Nuestro objetivo es consolidar una ABEF más fuerte, más útil y más representativa. Con ese propósito, desde la Junta Directiva hemos definido cuatro grandes líneas de actuación dentro del plan estratégico. Queremos reforzar la estructura de la Asociación para hacerla más eficiente y cercana; acompañar mejor a las empresas familiares, fomentando la participación de todas las generaciones y creciendo especialmente en Menorca e Ibiza; impulsar el Forum como espacio de innovación, formación y conexión para las nuevas generaciones; y fortalecer las alianzas institucionales y empresariales para generar más oportunidades y mayor valor para nuestros asociados. El legado que nos gustaría dejar es una ABEF más cohesionada, más profesional, con mayor presencia en todas las islas y con una voz todavía más influyente en defensa de la empresa familiar. En definitiva, una Asociación preparada para seguir acompañando a las familias empresarias en los retos de las próximas generaciones.
¿Qué balance hace de este primer semestre de 2026?¿La convulsión geopolítica ha impactado menos de lo esperado en un principio?

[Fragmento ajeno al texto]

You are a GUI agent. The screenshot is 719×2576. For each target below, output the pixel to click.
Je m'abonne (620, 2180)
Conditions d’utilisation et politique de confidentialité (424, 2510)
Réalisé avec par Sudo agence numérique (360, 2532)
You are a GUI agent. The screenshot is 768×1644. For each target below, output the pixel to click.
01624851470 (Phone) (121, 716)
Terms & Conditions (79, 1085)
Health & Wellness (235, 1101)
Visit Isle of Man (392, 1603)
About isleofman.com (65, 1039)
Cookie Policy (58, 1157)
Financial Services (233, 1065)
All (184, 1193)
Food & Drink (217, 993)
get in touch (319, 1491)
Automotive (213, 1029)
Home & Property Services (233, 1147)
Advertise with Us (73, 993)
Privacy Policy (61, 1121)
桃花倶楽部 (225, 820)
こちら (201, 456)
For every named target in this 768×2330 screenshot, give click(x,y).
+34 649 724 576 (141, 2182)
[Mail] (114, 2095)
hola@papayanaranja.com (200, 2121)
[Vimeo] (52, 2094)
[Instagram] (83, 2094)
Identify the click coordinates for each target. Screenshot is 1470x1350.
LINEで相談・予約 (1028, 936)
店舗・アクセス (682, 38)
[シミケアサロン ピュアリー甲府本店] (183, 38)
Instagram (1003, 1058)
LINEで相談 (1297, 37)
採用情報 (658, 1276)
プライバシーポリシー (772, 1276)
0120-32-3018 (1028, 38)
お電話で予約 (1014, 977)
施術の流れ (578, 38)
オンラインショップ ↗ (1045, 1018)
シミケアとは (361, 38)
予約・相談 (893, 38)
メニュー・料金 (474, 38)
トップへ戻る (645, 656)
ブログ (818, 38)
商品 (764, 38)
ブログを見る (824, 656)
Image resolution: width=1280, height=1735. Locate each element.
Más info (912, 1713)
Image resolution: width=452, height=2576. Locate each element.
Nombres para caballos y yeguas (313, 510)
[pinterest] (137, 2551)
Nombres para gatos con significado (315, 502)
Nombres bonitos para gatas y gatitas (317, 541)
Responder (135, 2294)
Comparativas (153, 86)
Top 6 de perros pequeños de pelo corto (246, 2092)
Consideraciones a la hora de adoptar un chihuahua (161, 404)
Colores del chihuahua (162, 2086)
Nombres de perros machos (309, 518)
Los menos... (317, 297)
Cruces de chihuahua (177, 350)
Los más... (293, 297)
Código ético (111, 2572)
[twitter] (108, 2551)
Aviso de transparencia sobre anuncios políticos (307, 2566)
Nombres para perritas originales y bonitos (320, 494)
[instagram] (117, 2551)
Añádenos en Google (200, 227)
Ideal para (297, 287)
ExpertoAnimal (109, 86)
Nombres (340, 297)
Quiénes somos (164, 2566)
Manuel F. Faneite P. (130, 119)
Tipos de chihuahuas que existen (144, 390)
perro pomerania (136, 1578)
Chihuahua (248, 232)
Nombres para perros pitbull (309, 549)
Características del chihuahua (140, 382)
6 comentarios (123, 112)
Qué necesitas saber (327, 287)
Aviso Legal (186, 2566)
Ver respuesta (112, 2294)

Es cierto que el primer trimestre del año trajo una convulsión geopolítica que nos puso a todos en guardia, una guardia que no debemos bajar en ningún momento porque el contexto internacional actual puede cambiar en 24 horas. Vivimos tiempos de incertidumbre y debemos saber navegar con esa marejada constante. Y, en este sentido, lo dicen los expertos y lo sabemos bien, la empresa familiar es más resiliente porque perdurar en el tiempo es nuestra principal misión: nacemos para trascender. No es casual que el 93% del conjunto de las empresas privadas de Baleares sean familiares.
Dos mujeres al frente de la ABEF en las dos últimas legislaturas. ¿Cree que habría sido posible cuando nació la asociación hace 25 años?
Es cierto que los tiempos han cambiado para mejor, pero si le he de ser franca, las mujeres hemos estado siempre presentes en la empresa familiar y por tanto tan solo era cuestión de tiempo que ostentáramos la presidencia de la asociación de referencia, la ABEF. Yo ya tuve a Esther Vidal de referente en la Presidencia pero también mujeres como Carmen Serra o Ketty Isern, que estuvieron en los orígenes de la ABEF, han sido magníficos referentes de mujeres transcendentes para la empresa familiar de nuestras islas. Es más, las mujeres están cada vez más presentes en los órganos de dirección de las empresas familiares de la ABEF. En concreto, el 44,6% de los CEO de estas empresas familiares son mujeres y alcanzan el 31,6% de presencia en los equipos directivos, el valor más alto registrado en la última década. Se trata de datos extraídos por el equipo de la Cátedra Banca March de la Empresa Familiar, partiendo de la información disponible en la base de datos financiera española, SABI, además del Registro Mercantil. Predicar con el ejemplo es lo mejor que podemos hacer.
Defiende usted que la empresa que se adapta al cambio es la que sobrevive, pero en la era actual de cambio constante ¿no se le pide demasiado a la pequeña y mediana empresa?
No cabe duda de que hoy se le exige mucho. Vivimos en un entorno en el que la transformación digital, los cambios regulatorios, la sostenibilidad o la incertidumbre geopolítica obligan a adaptarse de forma permanente. Para una pyme, hacerlo con recursos limitados supone un enorme reto. Pero si hay un tipo de empresa acostumbrada a gestionar el cambio es la empresa familiar. Llevamos generaciones afrontando crisis, reinventándonos y tomando decisiones con una visión de largo plazo. Esa capacidad de adaptación forma parte de nuestro ADN: sabemos que preservar el legado exige evolucionar constantemente. Ahora bien, no podemos pedir a las pymes y a las empresas familiares que asuman solas todos estos desafíos. Es imprescindible un entorno que acompañe: una Administración que facilite, reduzca cargas innecesarias, impulse la innovación y favorezca el relevo generacional. Me consta que desde la Conselleria de Empresa se está realizando un trabajo importante en este ámbito, especialmente para ayudar a garantizar la continuidad de muchas empresas cuyo futuro depende precisamente de encontrar ese relevo. Desde la ABEF seguiremos aportando nuestra experiencia y conocimiento para contribuir a que más empresas no solo sobrevivan, sino que sigan creando empleo, riqueza y estabilidad para las próximas generaciones.